How to rate-limit requests with NGINX
This so-called "AI Era" is a fucking mess. The web is full of low-quality slop articles and made up imagery. Self-hosting is more of an exercise in DDoS mitigation than anything else.
What a time to be alive.
All you do is take, take, take
Due to these disrespectful AI company scrapers, I've been through a handful of
completely unnecessary issues during my self hosting journey. Pegged CPUs and
full disks are the norm if you let these companies have their way. Doesn't even
matter that you've tried to communicate same sanity via robots.txt.
I could easily outsource a lot of these issues over to Cloudflare, but that defeats the purpose of self-hosting for me. I'd much prefer to omit the additional layers they provide. While miniscule, they do add latency, and vendor lock in. While I don't run my own DNS server(s) yet, I'm utilizing more traditional providers.
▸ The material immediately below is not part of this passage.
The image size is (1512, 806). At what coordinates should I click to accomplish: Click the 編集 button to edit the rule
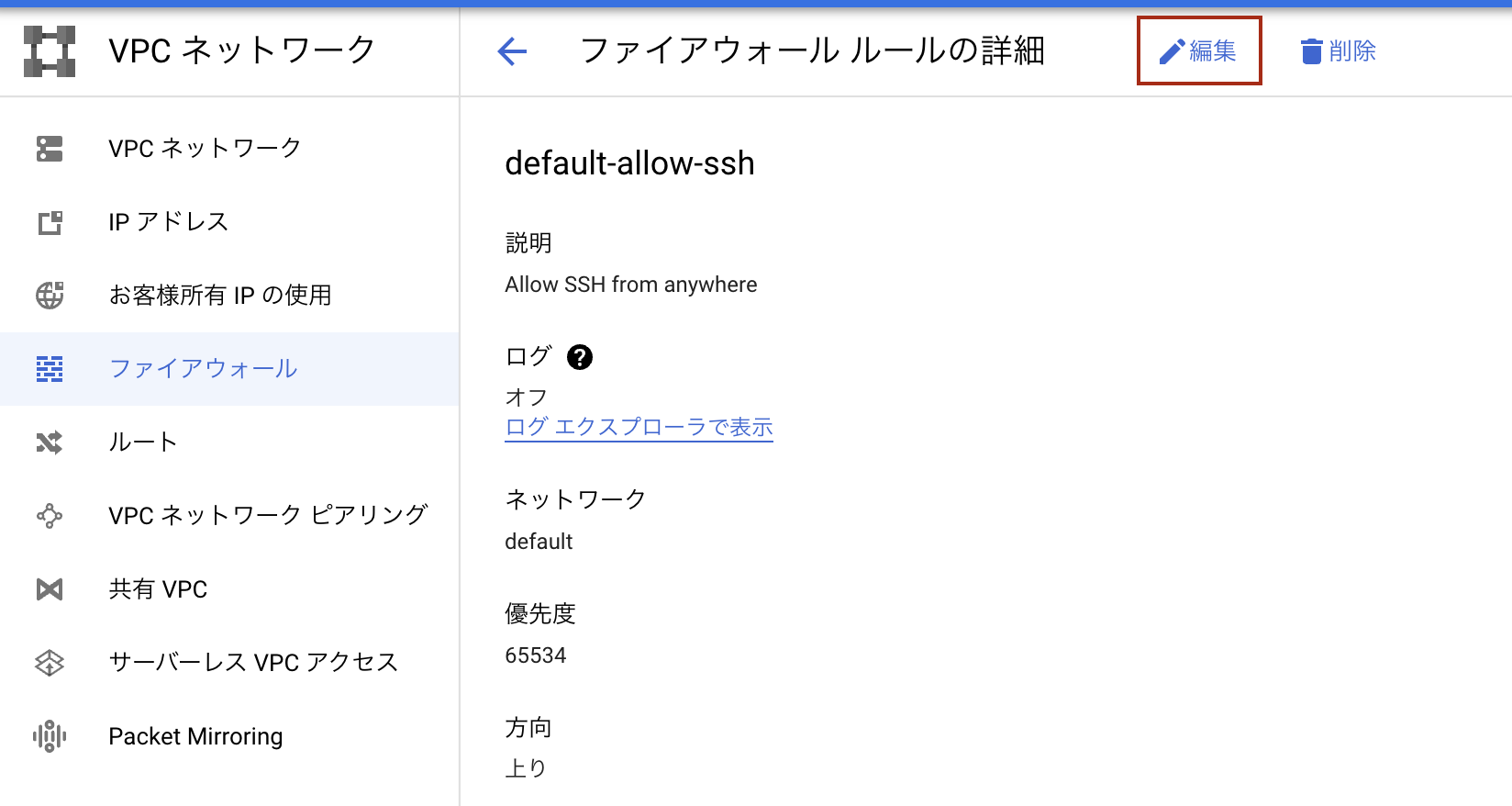(x=1199, y=51)
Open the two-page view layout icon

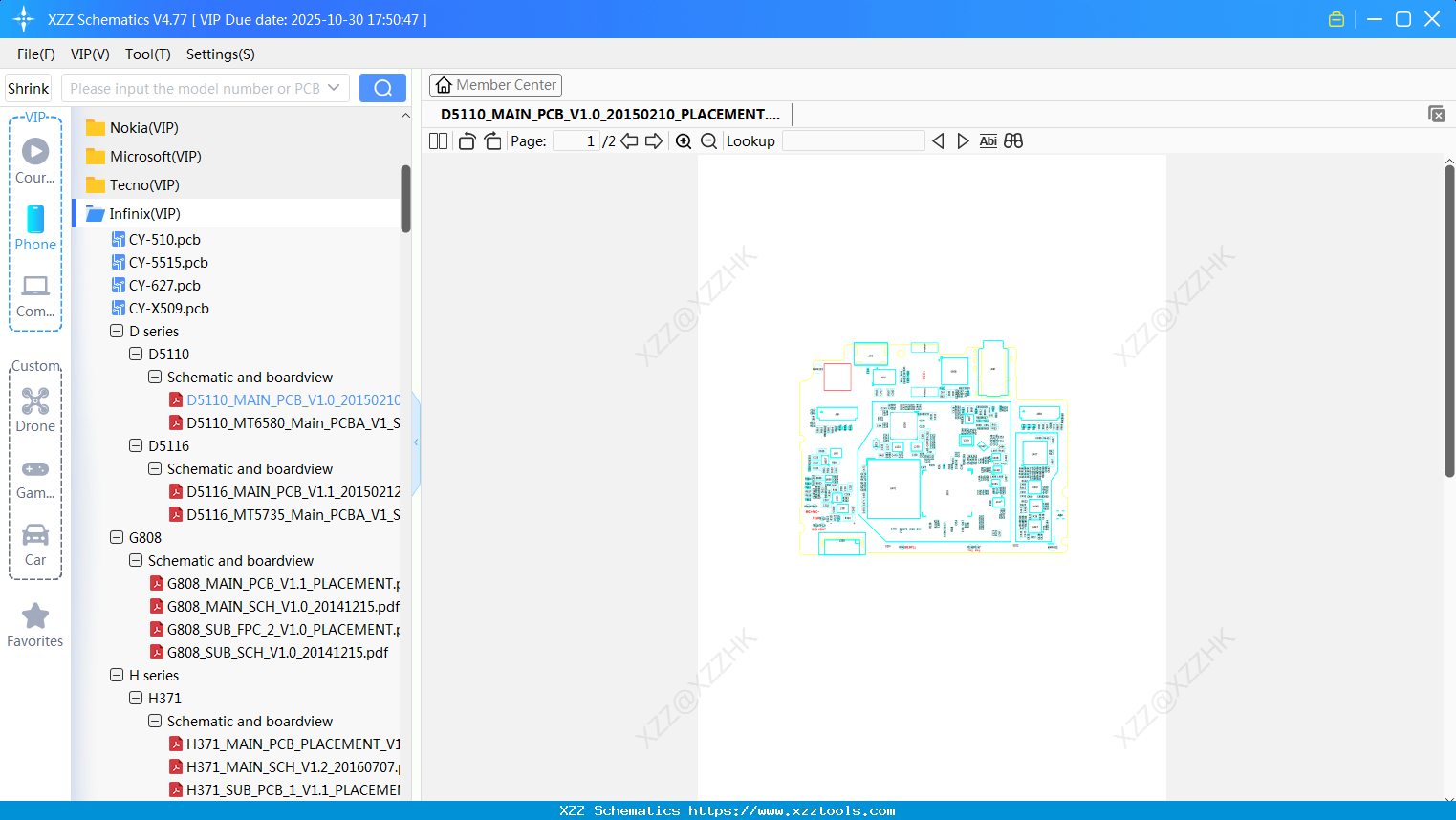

One step forward, two steps back
Initially I went a bit scorched-earth, rigidly blocking a ton of known user-agents. This always felt like a losing battle, as there's a new scraper born every minute. Not just that, there's no guarantee that some of the sketchier companies won't just change their user-agent strings to get around this kind of protection.
Not completely satisfied with that solution, I decided to take a different approach. Where user-agents themselves are mutable and not guaranteed, the velocity at which my sites are crawled is not. I've since changed course and moved away from caring about the user-agents directly, and implemented some rate limiting within NGINX.
Burstable rate-limiting to the rescue
NGINX has a lovely rate-limiting module, that is typically precompiled with it. This module lets you configure the limits, how to handle bursts, and custom return codes. If desired, you can even configure different rates for different routes.
For the sake of what I am trying to accomplish, implementing system wide rate
limits was the quickest and easiest approach. To do so, I added a file named
limits.conf to /etc/nginx/conf.d/ which automatically gets sourced from
within nginx.conf. In that file, I added the following lines:
limit_req_zone $binary_remote_addr zone=req_per_ip:20m rate=5r/s;
limit_req zone=req_per_ip burst=20;
limit_req_status 429;
What this allows is up to 5 requests a second without any penalty. All IP addresses and how many requests they've made will be tracked to a 20 MB buffer, enough for like ~320k IP addresses.
If you exceed the 5 requests per second, we won't immediately block you either. This is definitely an option, but I did want to allow for bursts because shit happens.
Once you reach the limit, we'll allow you to make an additional 20 requests
before serving up a lovely 429 Too Many Requests response.
Don't forget to nginx -t and restart your server/service.
Test that it's working as expected
This is all well and good, but waiting until some sketchy spider comes and
decimates your box isn't a good test strategy. Instead, you can reach for the
Apache HTTP server benchmarking tool, or ab for short.
Happy path
First test, aside from just clicking around on your site, as fast as possible, would be to test up to the rate limit - 1,000 requests, 5 concurrent:
ab -n 1000 -c 5 https://joshtronic.com/
It takes a minute, feel free to adjust the -n. If all goes according to plan,
you should see Failed requests: 0 showing that no requests failed at that
clip.
Sad path
To simulate a bad actor, simply push up the concurrency:
ab -n 1000 -c 50 https://joshtronic.com/
This will run a lot faster, due to the higher concurrency. Depending on which concurrency value you use, you'll see some failed requests. Push it high enough, and you'll see most requests failing.
This should be enough peace of mind to know that things are working as expected.